L’Europe ouvre dans le rouge après un déluge de résultats, Airbus souffre
19 février (Reuters) – Les principales Bourses européennes sont dans le rouge jeudi en début de séance, les investisseurs dirigeant une longue série de résultats d’entreprises du continent, tout en restant attentifs aux tensions géopolitiques.
À Paris, le CAC 40 perd 0,34% à 8.400,74 points.
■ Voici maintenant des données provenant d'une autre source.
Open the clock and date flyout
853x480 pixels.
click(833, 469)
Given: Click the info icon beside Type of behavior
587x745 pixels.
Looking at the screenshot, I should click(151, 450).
À Francfort, le Dax recule de 0,39% et à Londres, le FTSE 100 cède 0,28%.
L’indice EuroStoxx 50 est en baisse de 0,35%, le FTSEurofirst 300 abandonne 0,14% et le Stoxx 600 perd 0,12%.
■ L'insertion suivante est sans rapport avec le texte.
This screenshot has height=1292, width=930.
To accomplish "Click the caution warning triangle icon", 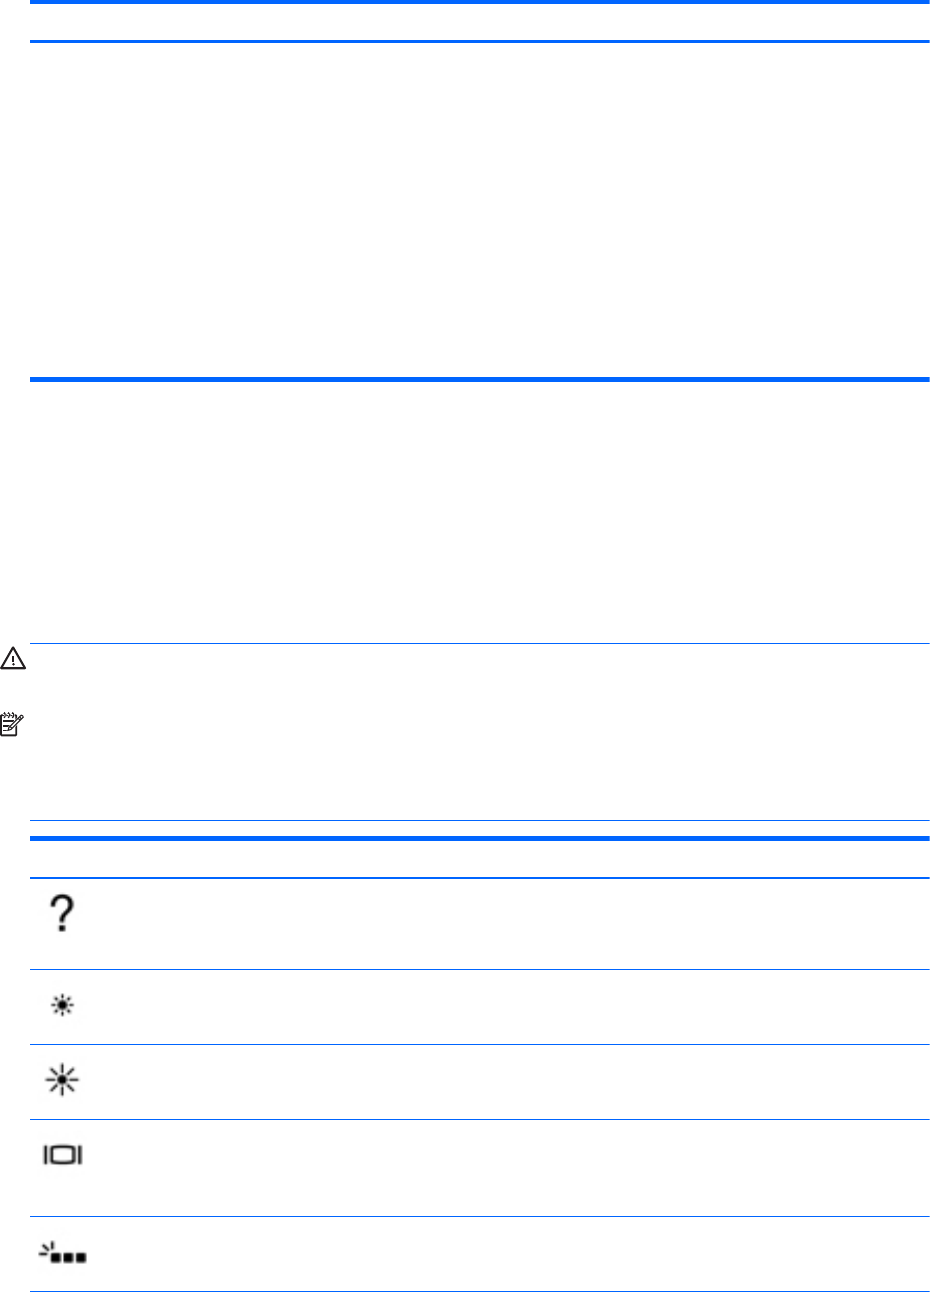I will pyautogui.click(x=12, y=658).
Les investisseurs ont du pain sur la planche ce matin avec les résultats d’entreprises de premier plan, comme le constructeur aéronautique européen Airbus, qui recule de 5,4%, lanterne rouge du CAC 40 parisien, après avoir revu à la baisse son principal objectif de production en raison d’une pénurie de moteurs de l’un de ses principaux fournisseurs, Pratt & Whitney.
Eramet plonge de 20% après avoir publié mercredi d’un bénéfice avant intérêts, impôts, dépréciation et amortissement (Ebitda) ajusté en baisse de 54% en 2025.
Air-France KLM, qui a fait état de résultats supérieurs aux attentes et d’un bénéfice d’exploitation record en 2025, s’envole de plus de 11%.
Ailleurs en Europe, les chiffres de Nestlé sont accueillis, avec un gain de près de 4% dans les premiers échanges, le géant suisse de l’alimentation ayant annoncé des ventes supérieures aux prévisions pour le quatrième trimestre.
Le sentiment est par ailleurs à la prudence en raison des légers progrès réalisés lors des négociations entre Washington et Téhéran à Genève et que les pourparlers visant à mettre fin à la guerre en Ukraine n’ont pas non plus abouti à des résultats tangibles à quelques jours seulement du quatrième anniversaire du début du conflit.
Les investisseurs analysent également les perspectives sur la politique monétaire américaine, les « minutes » de la dernière réunion de la Fed montrant que la banque centrale ne semble pas pressée de reprendre ses baisses de taux alors que l’inflation reste élevée.